What the task requires:
From the line containing "Instruction: Click Reply" down to the last line of the records below, give every line again without any change.

Input:
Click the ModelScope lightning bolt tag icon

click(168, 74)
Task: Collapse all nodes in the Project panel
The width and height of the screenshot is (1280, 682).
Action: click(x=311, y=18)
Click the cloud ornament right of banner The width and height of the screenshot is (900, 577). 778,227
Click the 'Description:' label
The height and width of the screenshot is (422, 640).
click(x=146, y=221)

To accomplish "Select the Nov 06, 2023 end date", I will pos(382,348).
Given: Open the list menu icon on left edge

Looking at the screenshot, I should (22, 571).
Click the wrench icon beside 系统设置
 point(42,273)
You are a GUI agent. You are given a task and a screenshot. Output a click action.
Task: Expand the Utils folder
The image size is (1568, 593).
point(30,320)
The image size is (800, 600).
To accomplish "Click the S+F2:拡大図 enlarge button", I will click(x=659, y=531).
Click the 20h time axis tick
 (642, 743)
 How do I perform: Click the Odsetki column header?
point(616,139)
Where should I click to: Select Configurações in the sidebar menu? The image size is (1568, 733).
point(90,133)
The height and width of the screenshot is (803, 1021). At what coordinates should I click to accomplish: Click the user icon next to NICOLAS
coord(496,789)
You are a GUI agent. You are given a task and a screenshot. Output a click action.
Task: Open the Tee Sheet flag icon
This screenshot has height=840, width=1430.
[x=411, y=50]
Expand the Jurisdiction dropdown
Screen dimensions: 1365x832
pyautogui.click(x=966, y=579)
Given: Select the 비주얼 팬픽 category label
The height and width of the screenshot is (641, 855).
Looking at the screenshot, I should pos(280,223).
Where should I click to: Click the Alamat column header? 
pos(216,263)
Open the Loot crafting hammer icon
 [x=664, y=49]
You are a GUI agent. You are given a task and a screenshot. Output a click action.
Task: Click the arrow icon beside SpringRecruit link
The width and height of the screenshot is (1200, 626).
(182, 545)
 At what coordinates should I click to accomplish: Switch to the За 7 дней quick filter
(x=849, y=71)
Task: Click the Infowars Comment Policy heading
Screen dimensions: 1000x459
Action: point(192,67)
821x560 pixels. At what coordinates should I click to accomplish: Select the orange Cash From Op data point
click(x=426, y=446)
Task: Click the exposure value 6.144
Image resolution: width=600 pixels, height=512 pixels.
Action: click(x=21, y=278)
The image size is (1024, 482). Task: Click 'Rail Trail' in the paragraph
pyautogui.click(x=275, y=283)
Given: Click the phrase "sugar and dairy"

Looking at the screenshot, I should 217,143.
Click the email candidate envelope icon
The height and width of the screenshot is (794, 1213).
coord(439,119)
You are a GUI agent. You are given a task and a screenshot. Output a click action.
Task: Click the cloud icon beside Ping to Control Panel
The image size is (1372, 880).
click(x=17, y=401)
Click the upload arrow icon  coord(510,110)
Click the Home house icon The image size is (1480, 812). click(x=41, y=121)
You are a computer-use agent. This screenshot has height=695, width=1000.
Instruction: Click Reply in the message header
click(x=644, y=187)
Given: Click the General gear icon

Response to the exercise:
Instruction: Click Reply in the message header
click(x=644, y=187)
Given: Click the General gear icon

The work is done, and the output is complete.